Case Description/Methods: A 66 year old male with a medical history of hypertension, heart failure, endocarditis, chronic alcoholic pancreatitis presented with RLQ pain 3 days prior with associated fevers, chills, nausea, vomiting and maroon colored stools. His vitals were stable with exam notable for diffuse lower abdominal tenderness and no rebound tenderness. Labs demonstrated a mild leukocytosis of 11.7 and negative blood cultures. CT abdomen and pelvis revealed a small appendiceal abscess and acute appendicitis for which he was treated with intravenous fluids and antibiotics, then was discharged on day 3 with oral antibiotics. 7 days later, he was readmitted with intractable nausea and vomiting. Repeat CT revealed mild improvement in acute appendicitis with labs notable for a leukocytosis of 14 for which he was restarted on antibiotics. Six days later, he underwent a laparoscopic appendectomy as repeat CT was concerning for persistent appendicitis with necrosis[Fig-1]. Intra-operatively, the appendix was found to be ruptured. Pathology of appendiceal specimen revealed GCC [Fig-2]. His hospital course was also complicated by septic shock and respiratory failure requiring intubation, and acute tubular necrosis requiring hemodialysis. The patient eventually improved and underwent a staging right hemicolectomy which identified lymphovascular invasion and node positivity [Fig-3].

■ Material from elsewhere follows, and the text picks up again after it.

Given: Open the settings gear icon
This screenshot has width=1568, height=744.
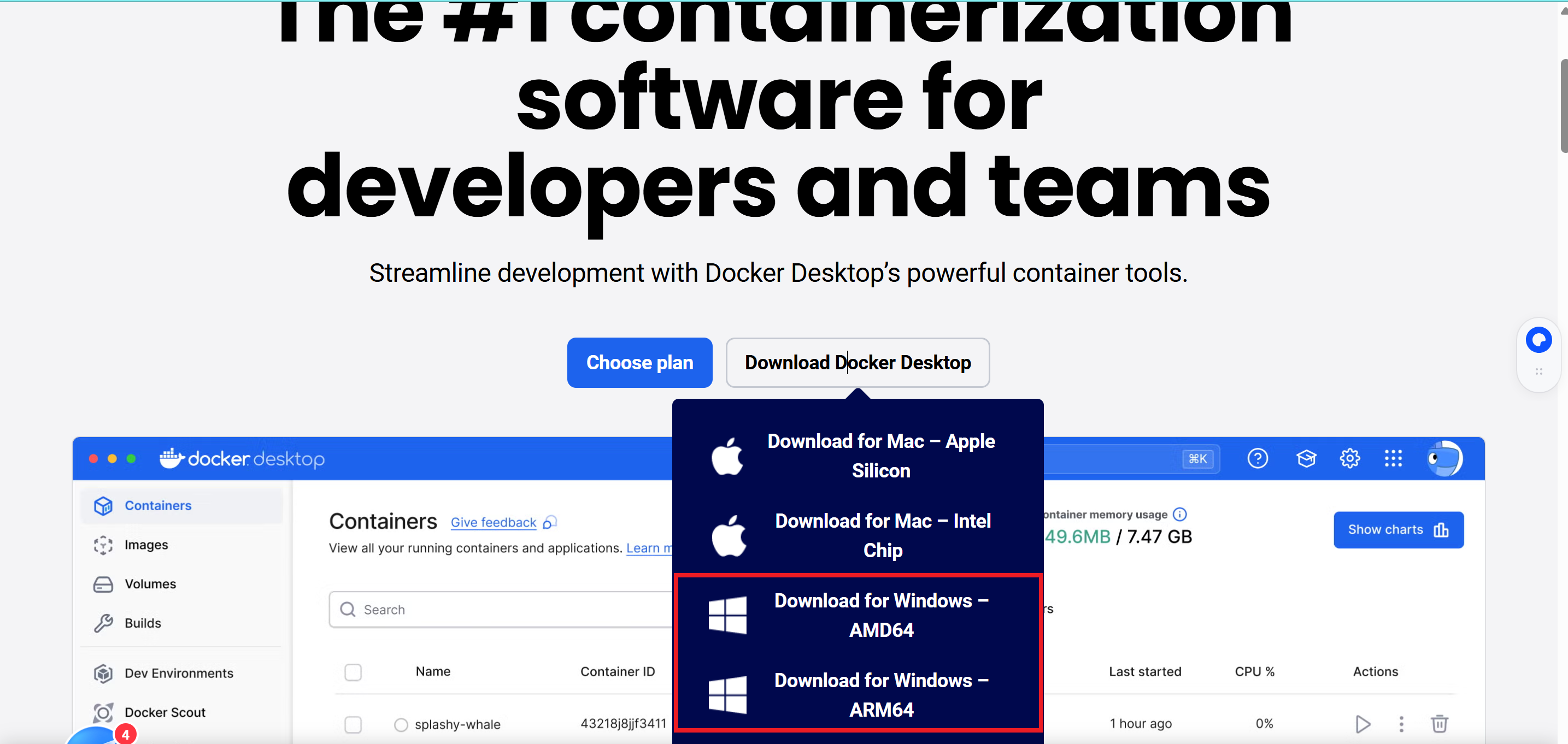Looking at the screenshot, I should click(x=1349, y=458).
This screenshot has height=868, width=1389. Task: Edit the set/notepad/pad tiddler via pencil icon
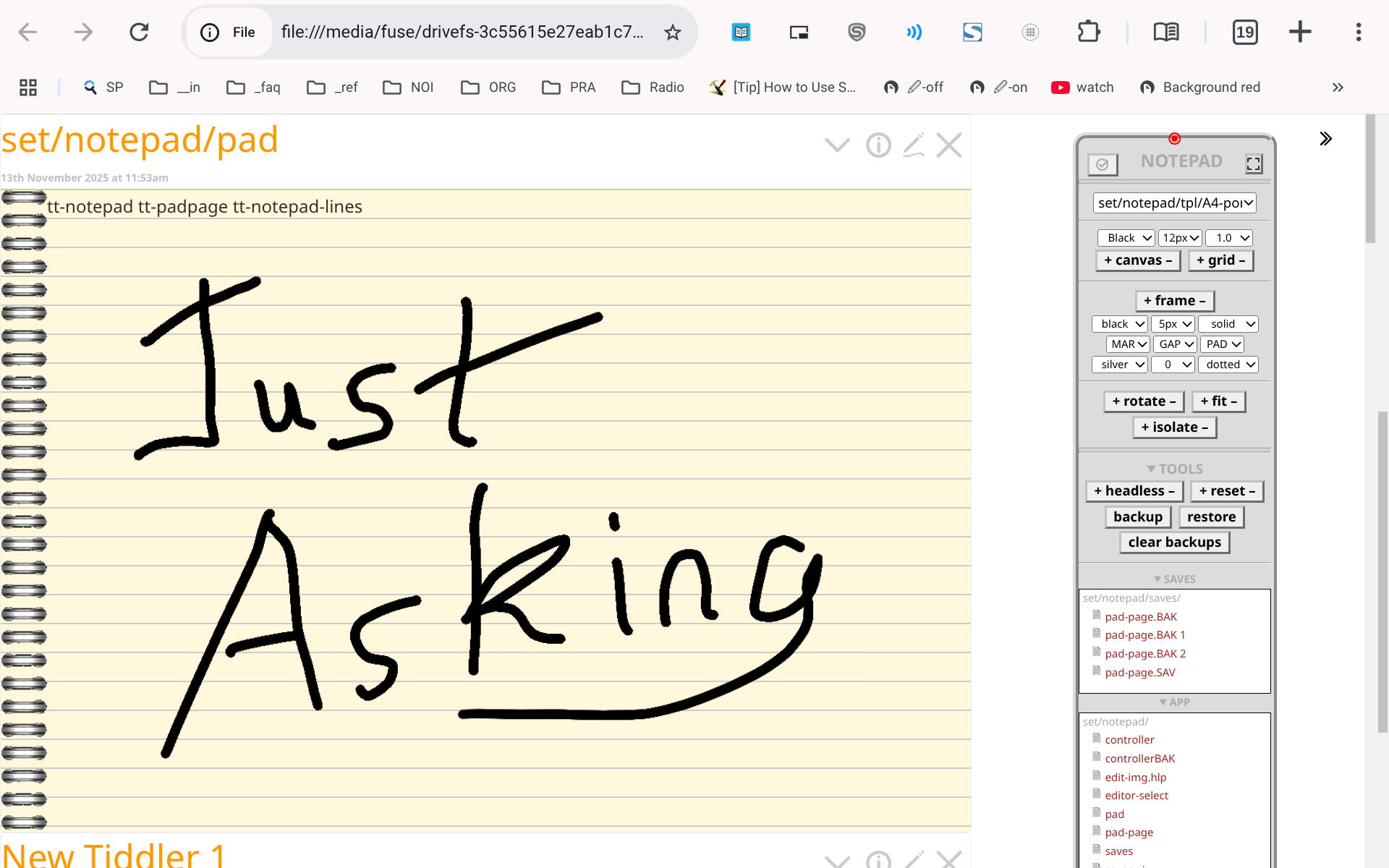coord(914,145)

Discussion: GCC, a rare appendiceal malignancy of both neuroendocrine and glandular histological features, accounts for less than 5% of all primary tumors of the appendix. Presentation varies from no symptoms to overt gastrointestinal bleeding, with acute appendicitis as the most common initial manifestation. While GCC is of a more aggressive phenotype compared to its benign carcinoid tumor counterpart, prognosis is generally favorable. However in 15-30% of cases, metastasis to the ovaries, pelvis, abdominal cavity, ribs, vertebra and lymph nodes has been observed. Surgery is typically the treatment of choice with tumors < 2 cm confined to the appendix requiring only an appendectomy. For larger tumors with nodal involvement, right hemicolectomy within 3 months after appendectomy followed by chemotherapy is warranted.
Citation: Komal Lakhani, MD; Isabella Bergagnini, DO; Dan Hogan, DO; Varun Kesar, MD; Arun Swaminath, MD. P1084 - GOBLET CELL CARCINOID: AN UNUSUAL PRESENTATION OF ACUTE ABDOMINAL PAIN. Program No. P1084. ACG 2019 Annual Scientific Meeting Abstracts. San Antonio, Texas: American College of Gastroenterology.